I want to put tivo shows on my new ipad so I am testing the pavtube video converter which supports this natively. My problem is that in trying to convert a 6gb .tivo file the converter locks up when the file size hits 1 gb. I have an email in to tech support to see if their is a size limitation. anyone use this or another converter?


----------



## alleybj (Dec 6, 2000)

I'm using it successfully for Ipad with files bigger than 6 gig


----------



## tivoknucklehead (Dec 12, 2002)

alleybj said:


> I'm using it successfully for Ipad with files bigger than 6 gig


interesting, maybe I'll try it again on a different file. no other problems with it, the conversion looked great on my ipad of "Lost" and "V"


----------



## Welshdog (Jan 4, 2005)

tivoknucklehead said:


> I want to put tivo shows on my new ipad so I am testing the pavtube video converter which supports this natively.

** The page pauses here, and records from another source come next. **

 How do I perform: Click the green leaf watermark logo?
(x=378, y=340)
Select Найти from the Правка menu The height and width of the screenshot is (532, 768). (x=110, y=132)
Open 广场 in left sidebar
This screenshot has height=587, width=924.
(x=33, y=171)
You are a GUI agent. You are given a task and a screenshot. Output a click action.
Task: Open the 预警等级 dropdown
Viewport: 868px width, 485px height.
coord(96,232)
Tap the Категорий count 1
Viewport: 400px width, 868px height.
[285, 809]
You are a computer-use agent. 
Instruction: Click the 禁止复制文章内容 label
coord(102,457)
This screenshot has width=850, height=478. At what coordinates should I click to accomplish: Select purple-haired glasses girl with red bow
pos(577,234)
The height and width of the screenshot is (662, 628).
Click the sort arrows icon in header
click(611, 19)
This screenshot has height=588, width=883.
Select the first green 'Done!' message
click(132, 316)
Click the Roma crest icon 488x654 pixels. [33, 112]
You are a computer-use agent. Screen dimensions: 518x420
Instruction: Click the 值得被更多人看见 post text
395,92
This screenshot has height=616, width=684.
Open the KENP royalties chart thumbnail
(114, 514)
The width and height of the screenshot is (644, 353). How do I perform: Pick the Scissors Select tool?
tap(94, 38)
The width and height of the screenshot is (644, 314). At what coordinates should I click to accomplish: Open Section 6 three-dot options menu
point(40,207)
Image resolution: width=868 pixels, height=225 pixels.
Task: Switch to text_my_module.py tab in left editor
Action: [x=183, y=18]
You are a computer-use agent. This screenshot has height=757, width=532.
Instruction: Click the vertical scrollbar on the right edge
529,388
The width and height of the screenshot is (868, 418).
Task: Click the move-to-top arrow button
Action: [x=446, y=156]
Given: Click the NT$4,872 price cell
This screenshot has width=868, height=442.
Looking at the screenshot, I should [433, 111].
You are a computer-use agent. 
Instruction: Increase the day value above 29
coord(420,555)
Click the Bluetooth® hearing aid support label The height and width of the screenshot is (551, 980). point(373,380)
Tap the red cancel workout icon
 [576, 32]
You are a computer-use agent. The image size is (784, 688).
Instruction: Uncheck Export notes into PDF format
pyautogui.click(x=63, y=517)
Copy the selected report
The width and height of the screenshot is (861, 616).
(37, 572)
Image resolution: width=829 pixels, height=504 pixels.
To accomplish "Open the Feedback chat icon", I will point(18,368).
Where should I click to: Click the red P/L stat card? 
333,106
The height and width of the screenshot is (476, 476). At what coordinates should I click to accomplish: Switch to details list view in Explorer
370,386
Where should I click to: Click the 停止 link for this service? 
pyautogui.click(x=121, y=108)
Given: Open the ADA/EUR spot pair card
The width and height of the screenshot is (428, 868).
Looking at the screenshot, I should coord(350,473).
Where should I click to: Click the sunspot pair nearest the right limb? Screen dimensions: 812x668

My problem is that in trying to convert a 6gb .tivo file the converter locks up when the file size hits 1 gb. I have an email in to tech support to see if their is a size limitation. anyone use this or another converter?


I use Toast Titanium 11 on my Mac Mini to convert shows. Just did a big batch of Revenge and Bones for my wife this weekend. Works well for me.


----------



## wmcbrine (Aug 2, 2003)

The main thing I know about pavtube is that they're spammers. 

The TiVo Stream will do what you want, although it's a bit pricey. Of course there's also TiVo Desktop Plus, kmttg, etc.


----------



## dlfl (Jul 6, 2006)

tivoknucklehead said:


> I want to put tivo shows on my new ipad so I am testing the pavtube video converter which supports this natively. My problem is that in trying to convert a 6gb .tivo file the converter locks up when the file size hits 1 gb. I have an email in to tech support to see if their is a size limitation. anyone use this or another converter?


Sounds like a FAT32-formatted disk drive is involved.


----------